Security teams need to be equipped with the knowledge, tools, analytics, visualization, and infrastructure to effectively counter the increasing risks to the business while improving the truthfulness of the data and systems being used by the business. Additionally, the processes and skills of security teams need to be augmented as well. For example, the security teams now need to include big data and ML / AI specialists to not only protect the organization but also advise the development teams on security practices required for developing more robust and secure systems.  

Organizations expect analytics to speed up detection and automation to reduce response times, acting as a force multiplier to scale the security team without adding more people. Organizations want analytics and automation to ensure they focus their limited resources on events with the highest risk and the most confidence.
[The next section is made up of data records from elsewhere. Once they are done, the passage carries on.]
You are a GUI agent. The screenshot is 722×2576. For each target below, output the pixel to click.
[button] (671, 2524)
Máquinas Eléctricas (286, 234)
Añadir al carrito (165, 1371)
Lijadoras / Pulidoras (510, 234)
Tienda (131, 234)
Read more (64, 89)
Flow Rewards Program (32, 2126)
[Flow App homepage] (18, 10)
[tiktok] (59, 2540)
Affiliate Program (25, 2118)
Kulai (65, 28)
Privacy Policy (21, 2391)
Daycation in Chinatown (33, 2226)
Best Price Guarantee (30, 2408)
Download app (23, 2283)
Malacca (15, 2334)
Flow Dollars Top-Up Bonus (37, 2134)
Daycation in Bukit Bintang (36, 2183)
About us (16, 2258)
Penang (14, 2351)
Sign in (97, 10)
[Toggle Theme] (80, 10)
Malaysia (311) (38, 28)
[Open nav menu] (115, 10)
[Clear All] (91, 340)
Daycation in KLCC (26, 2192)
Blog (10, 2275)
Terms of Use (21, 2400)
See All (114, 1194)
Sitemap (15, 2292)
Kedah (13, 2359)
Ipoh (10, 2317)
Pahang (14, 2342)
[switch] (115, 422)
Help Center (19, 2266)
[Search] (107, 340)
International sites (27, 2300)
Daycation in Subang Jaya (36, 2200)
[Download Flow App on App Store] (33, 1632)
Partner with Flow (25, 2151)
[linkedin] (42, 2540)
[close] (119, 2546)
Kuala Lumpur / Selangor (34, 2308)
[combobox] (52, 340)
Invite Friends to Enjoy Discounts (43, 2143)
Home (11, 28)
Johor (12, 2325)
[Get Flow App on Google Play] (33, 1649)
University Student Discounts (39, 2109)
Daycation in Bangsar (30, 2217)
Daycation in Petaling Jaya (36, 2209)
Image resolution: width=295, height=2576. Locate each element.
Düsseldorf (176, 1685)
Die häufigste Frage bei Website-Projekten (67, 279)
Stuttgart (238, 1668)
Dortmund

In this final blog, we explored the impact of shifts towards improving trust and security in the use of business applications that need to be understood now for developing strategies for addressing the associated governance, risks and security requirements, comprehensively.

 

References:

  1. Michael Patrick Moran, MDM is critical for customer experience, Gartner Application Strategies & Solutions Summit, 2017.

  2. Olive Huang, The state of customer experience technologies and their impact to your application strategy, Gartner Application Strategies & Solutions Summit, 2017.

  3. Jason Daigler, To the point: Thing Commerce: Expand sales and engage customers through smart things, Gartner Application Strategies & Solutions Summit, 2017.

  4. Mark O’Neill, API Security: Balancing openness and protection, Gartner Application Strategies & Solutions Summit, 2017.

  5. Neil MacDonald, Gartner Security & Risk Management Summit 2017.

  6. David Mitchell Smith, Boot camp – Getting started with cloud, Gartner Application Strategies & Solutions Summit, 2017.